Lors de ce temps d’échange, 3 jeunes présents ont partagé avec nous :
– Avoir apprécié les temps de repas, car c’est selon eux un moment convivial pour échanger, rigoler, parler de tout . Ils ont également souligné le fait d’aimer particulièrement le temps d’échange amenés par des outils, ils souhaiteraient que cela soit proposé à chaque séance dorénavant.
– Une jeune affectionne spécialement la technique du “tambour céleste” qui lui permet de se déconnecter de son quotidien
– Un jeune a pu nommer que le midi étant un temps sur lequel les émotions sont plus “remuées” par les jeux qui permettent l’expression, le fait que ce temps soit suivi par des ateliers avec des techniques de détente en début d’après-midi lui a permis de reprendre plus en douceur.
– Un jeune a pu nommer avoir apprécié le fait que les techniques proposées soient adaptées à certaines problématiques physiques ou émotionnelles qu’il a rencontrées.
– Avoir des techniques pour gérer les émotions qui sont envahissantes dans le quotidien et pouvoir les réutiliser.
– À l’unanimité les jeunes apprécient les apports culturels , historiques et naturels. Pour certains, ils nomment réinvestir les lieux découverts : « J’y retourne avec mon chien », ou souhaiter les réinvestir « J’aimerais les faire découvrir à mon entourage avec ce que j’ai appris », il y a l’idée de transmission. – Un jeune nomme le fait d’avoir retrouvé un lien avec la nature. Et d’être plus attentif lorsqu’il se promène en nature.
– Ressentir un bénéfice pendant la séance ou à la fin de la journée. Un jeune a notamment nommé : “Je me sens en paix après une après-midi en séance” et que cela avait un impact positif sur ses relations les jours où il vient en sortie. Une jeune a pu dire “ça me permet une journée où je ne pense qu’à moi, rien d’autres, ça fait du bien de ne pas avoir l’heure, de portable”, une autre dit “ c’est cool d’apprendre des tips”
– Avoir apprécié rencontrer du monde. Certains ont été déçus lorsqu’ils étaient moins nombreux «C’est moins riche ».
– Le fait que l’animateur qui les accompagne, leur ai proposé ce projet “de vive voix” de venir non pas “par une affiche”, et le fait que ce professionnel soit venu avec eux sur un temps d’information collective pour découvrir le projet avec eux.
– Le fait de s’engager sur des petits cycles de 2 séances, leur paraît plus simple et tenable.
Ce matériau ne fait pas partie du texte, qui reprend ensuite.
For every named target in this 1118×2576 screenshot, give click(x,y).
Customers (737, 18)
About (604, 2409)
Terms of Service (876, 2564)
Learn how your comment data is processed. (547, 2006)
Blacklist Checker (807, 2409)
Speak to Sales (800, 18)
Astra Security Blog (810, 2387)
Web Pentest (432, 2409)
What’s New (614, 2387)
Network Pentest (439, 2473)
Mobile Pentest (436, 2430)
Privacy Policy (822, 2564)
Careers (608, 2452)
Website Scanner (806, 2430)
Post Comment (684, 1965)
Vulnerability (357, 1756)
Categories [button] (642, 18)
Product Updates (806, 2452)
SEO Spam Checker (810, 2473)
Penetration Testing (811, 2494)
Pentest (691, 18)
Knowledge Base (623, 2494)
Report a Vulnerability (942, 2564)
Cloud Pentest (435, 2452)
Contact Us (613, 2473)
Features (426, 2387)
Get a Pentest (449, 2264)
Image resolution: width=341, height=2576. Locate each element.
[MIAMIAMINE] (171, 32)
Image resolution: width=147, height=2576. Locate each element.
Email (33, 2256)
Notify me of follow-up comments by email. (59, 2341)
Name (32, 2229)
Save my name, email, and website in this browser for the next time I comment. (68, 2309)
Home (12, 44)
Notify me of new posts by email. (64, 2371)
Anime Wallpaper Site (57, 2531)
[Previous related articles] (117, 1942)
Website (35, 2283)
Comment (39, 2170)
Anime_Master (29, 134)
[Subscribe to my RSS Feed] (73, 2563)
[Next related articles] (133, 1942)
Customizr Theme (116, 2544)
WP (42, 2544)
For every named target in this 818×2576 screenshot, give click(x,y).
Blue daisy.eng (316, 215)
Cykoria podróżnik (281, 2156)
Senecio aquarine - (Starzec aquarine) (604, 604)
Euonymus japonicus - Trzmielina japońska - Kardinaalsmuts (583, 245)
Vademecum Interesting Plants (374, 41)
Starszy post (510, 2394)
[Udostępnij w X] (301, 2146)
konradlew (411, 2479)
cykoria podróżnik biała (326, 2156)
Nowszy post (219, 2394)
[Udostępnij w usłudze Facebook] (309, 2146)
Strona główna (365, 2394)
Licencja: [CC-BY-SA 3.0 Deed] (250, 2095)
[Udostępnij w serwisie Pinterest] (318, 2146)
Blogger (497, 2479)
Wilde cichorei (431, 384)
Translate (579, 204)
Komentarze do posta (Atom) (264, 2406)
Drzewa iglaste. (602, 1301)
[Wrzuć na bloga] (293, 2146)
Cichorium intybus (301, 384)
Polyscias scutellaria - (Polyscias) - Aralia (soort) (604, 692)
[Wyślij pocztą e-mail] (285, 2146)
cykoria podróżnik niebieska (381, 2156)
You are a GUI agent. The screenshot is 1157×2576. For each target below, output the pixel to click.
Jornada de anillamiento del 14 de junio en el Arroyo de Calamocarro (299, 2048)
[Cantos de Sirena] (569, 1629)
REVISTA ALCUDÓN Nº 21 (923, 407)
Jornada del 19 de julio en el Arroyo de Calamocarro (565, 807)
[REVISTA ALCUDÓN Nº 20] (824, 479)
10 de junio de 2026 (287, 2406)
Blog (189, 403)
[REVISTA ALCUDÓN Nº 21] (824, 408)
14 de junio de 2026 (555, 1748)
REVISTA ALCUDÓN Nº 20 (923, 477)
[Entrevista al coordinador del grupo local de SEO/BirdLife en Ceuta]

Un jeune explique : “Je me serais mis la pression » s’il avait fallu s’engager sur une dizaine de séances, par peur de ne pas pouvoir venir à toutes les séances et conscient que leur situation peut être amenée à évoluer, explique-t-il.
Pour conclure
Ce dernier temps de bilan était également le moment pour marquer la fin du projet. Par le biais de ce temps, les professionnels du PAEJ se sont saisis de l’occasion pour mentionner aux jeunes qu’une poursuite du soutien individuel par le PAEJ est envisageable pour ceux qui en ressentiraient le besoin.
Les nouvelles modalités mises en place en 2024 semblent avoir pu lever les freins repérés pour un public adolescent et jeunes adultes, à s’inscrire dans un cadre collectif. Cette année, les jeunes inscrits ont participé à un nombre accru de séances. Ces évolutions du projet nous permettent une meilleure compréhension des conditions permettant d’accompagner les jeunes, à passer d’un travail individuel à aller vers autrui, malgré les problématiques propres à chacun, qui impactent leur vie relationnelle. Ainsi, ils peuvent l’expérimenter de manière autonome, dans un environnement qui semble plus tenable.